# [The data]

- - -

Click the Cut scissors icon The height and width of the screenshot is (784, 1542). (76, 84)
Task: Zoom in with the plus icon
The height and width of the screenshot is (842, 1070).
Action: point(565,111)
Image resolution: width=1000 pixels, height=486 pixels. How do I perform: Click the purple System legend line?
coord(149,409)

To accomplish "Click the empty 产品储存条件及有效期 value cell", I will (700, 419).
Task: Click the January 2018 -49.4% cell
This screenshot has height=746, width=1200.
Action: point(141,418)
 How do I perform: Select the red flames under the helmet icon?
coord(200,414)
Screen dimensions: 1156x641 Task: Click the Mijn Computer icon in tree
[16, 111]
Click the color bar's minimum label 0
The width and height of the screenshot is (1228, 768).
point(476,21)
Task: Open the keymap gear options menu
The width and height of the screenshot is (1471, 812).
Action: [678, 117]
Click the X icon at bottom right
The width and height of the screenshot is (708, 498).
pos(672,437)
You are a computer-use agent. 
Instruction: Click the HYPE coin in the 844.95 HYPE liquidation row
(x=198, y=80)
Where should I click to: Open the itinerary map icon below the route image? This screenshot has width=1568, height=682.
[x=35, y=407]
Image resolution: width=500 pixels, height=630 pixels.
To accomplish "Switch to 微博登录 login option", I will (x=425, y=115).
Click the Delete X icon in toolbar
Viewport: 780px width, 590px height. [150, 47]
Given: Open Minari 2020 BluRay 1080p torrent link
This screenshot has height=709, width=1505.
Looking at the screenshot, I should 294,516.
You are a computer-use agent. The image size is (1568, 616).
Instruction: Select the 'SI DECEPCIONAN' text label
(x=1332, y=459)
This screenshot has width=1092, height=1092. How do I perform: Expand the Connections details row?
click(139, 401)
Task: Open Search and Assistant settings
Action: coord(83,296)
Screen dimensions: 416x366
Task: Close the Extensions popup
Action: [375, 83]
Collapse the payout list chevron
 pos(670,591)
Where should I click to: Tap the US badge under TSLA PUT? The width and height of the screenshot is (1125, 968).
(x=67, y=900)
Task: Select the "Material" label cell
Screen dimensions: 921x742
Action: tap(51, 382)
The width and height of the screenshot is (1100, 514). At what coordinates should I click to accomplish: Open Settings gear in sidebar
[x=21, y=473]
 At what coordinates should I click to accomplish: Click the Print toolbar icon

- - -

# [Instructions for the task]
In the lines above, every record is to be repeated exactly.

# [Written solution]
Click the Cut scissors icon The height and width of the screenshot is (784, 1542). (76, 84)
Task: Zoom in with the plus icon
The height and width of the screenshot is (842, 1070).
Action: point(565,111)
Image resolution: width=1000 pixels, height=486 pixels. How do I perform: Click the purple System legend line?
coord(149,409)

To accomplish "Click the empty 产品储存条件及有效期 value cell", I will (700, 419).
Task: Click the January 2018 -49.4% cell
This screenshot has height=746, width=1200.
Action: point(141,418)
 How do I perform: Select the red flames under the helmet icon?
coord(200,414)
Screen dimensions: 1156x641 Task: Click the Mijn Computer icon in tree
[16, 111]
Click the color bar's minimum label 0
The width and height of the screenshot is (1228, 768).
point(476,21)
Task: Open the keymap gear options menu
The width and height of the screenshot is (1471, 812).
Action: [678, 117]
Click the X icon at bottom right
The width and height of the screenshot is (708, 498).
pos(672,437)
You are a computer-use agent. 
Instruction: Click the HYPE coin in the 844.95 HYPE liquidation row
(x=198, y=80)
Where should I click to: Open the itinerary map icon below the route image? This screenshot has width=1568, height=682.
[x=35, y=407]
Image resolution: width=500 pixels, height=630 pixels.
To accomplish "Switch to 微博登录 login option", I will (x=425, y=115).
Click the Delete X icon in toolbar
Viewport: 780px width, 590px height. [150, 47]
Given: Open Minari 2020 BluRay 1080p torrent link
This screenshot has height=709, width=1505.
Looking at the screenshot, I should 294,516.
You are a computer-use agent. The image size is (1568, 616).
Instruction: Select the 'SI DECEPCIONAN' text label
(x=1332, y=459)
This screenshot has width=1092, height=1092. How do I perform: Expand the Connections details row?
click(139, 401)
Task: Open Search and Assistant settings
Action: coord(83,296)
Screen dimensions: 416x366
Task: Close the Extensions popup
Action: [375, 83]
Collapse the payout list chevron
 pos(670,591)
Where should I click to: Tap the US badge under TSLA PUT? The width and height of the screenshot is (1125, 968).
(x=67, y=900)
Task: Select the "Material" label cell
Screen dimensions: 921x742
Action: tap(51, 382)
The width and height of the screenshot is (1100, 514). At what coordinates should I click to accomplish: Open Settings gear in sidebar
[x=21, y=473]
 At what coordinates should I click to accomplish: Click the Print toolbar icon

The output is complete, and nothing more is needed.